Can Quality Improvement Programs for Depression in Primary Care Address Patient Preferences for Treatment?
Published in: Medical Care, v. 39, no. 9, Sep. 2001, p. 934-944
Posted on RAND.org on January 01, 2001
BACKGROUND: Depression is common in primary care, but rates of adequate care are low. Little is known about the role of patient treatment preferences in encouraging entry into care. OBJECTIVES: To examine whether a primary care based depression quality improvement (QI) intervention designed to accommodate patient and provider treatment choice increases the likelihood that patients enter depression treatment and receive preferred treatment.
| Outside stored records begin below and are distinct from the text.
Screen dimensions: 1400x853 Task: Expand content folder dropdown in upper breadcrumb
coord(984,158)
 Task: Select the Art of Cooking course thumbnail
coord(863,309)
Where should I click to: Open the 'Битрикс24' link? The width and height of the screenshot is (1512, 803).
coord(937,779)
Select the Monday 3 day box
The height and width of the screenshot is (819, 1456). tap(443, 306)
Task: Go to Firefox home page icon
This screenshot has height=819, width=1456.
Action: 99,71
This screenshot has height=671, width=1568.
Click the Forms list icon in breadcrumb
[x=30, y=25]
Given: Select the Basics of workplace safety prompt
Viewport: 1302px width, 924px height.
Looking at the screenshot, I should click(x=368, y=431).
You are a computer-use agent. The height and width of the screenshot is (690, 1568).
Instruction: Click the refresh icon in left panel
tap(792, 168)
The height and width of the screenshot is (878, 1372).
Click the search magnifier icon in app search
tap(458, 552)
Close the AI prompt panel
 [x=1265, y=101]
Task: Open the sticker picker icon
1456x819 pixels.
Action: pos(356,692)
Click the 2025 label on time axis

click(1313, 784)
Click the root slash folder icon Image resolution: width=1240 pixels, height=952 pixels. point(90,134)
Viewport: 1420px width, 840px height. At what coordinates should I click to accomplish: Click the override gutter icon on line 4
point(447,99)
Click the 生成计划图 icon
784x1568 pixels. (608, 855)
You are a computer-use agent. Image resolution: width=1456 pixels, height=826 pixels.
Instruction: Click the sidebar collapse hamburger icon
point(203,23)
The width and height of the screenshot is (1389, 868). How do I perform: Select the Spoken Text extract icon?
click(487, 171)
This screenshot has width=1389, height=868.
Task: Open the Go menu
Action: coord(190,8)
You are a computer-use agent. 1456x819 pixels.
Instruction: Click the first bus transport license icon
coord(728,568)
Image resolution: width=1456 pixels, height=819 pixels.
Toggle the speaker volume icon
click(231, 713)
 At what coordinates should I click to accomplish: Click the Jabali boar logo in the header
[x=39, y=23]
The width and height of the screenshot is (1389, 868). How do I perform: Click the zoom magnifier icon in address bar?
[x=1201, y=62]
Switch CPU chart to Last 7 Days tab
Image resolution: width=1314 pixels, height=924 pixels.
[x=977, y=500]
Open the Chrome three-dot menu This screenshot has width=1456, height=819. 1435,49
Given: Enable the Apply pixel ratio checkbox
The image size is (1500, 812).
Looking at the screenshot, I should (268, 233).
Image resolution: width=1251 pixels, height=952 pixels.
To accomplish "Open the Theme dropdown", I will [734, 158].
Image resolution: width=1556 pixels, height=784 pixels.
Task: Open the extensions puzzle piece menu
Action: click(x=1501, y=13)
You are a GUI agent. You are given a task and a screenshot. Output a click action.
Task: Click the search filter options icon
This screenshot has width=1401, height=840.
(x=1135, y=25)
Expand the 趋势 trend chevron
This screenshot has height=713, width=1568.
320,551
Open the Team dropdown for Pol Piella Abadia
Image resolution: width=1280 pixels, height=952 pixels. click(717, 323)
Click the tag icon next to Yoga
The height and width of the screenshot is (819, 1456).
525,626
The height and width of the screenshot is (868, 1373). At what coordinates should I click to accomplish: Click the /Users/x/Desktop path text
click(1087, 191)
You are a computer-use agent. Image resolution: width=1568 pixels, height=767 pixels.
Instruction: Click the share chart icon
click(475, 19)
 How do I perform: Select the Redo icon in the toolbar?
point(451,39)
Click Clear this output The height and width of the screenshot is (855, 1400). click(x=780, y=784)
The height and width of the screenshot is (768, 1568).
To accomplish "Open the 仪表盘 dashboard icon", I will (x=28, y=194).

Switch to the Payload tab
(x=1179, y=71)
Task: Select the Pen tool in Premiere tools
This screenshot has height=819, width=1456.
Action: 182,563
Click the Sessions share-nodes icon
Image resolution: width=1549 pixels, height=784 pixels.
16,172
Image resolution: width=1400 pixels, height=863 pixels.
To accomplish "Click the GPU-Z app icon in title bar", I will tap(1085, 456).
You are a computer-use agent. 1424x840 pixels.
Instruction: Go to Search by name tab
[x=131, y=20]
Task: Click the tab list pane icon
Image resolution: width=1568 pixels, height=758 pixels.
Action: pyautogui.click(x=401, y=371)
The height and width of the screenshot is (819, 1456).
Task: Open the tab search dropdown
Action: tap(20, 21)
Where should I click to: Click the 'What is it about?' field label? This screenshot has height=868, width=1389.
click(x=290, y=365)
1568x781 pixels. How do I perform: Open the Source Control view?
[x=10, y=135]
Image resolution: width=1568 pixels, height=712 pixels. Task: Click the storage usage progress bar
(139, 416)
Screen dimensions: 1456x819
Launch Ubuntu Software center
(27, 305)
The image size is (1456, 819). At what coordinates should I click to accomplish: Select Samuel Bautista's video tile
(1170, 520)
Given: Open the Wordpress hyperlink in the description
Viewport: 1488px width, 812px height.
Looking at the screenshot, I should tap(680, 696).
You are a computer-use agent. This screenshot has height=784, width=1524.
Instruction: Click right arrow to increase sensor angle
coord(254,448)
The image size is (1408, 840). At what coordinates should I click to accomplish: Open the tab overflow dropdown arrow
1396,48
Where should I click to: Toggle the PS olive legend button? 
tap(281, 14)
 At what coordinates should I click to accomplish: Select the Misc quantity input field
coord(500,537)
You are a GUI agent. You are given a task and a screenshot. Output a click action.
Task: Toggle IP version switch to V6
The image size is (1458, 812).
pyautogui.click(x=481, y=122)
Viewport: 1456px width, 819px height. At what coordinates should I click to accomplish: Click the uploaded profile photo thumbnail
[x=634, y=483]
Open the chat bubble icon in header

METHODS: In 46 primary care clinics, patients with current depressive symptoms and either lifetime or current depressive disorder were identified through screening. Treatment preferences, patient characteristics, and use of depression treatments were assessed at baseline and 6 months by patient self-report. Matched clinics were randomized to usual care (UC) or 1 of 2 QI interventions. Data were analyzed using logistic regression models. RESULTS: For patients not in care at baseline, the QI interventions increased rates of entry into depression treatment compared with usual care (adjusted percentage: 50.0% +/- 5.3 and 33.0% +/- 4.9 for interventions vs. 15.9% +/- 3.6 for usual care; F = 12.973, P <0.0001). Patients in intervention clinics were more likely to get treatments they preferred compared with those in usual care (adjusted percentage: 54.2% +/- 3.3 and 50.7% +/- 3.1 for interventions vs. 40.5% +/- 3.1 for usual care; F = 6.034, P <0.003); however, in all clinics less than half of patients preferring counseling reported receiving it. CONCLUSIONS: QI interventions that support patient choice can improve the likelihood of patients receiving preferred treatments. Patient treatment preference appears to be related to likelihood of entering depression treatment, and patients preferring counseling may require additional interventions to enhance entry into treatment.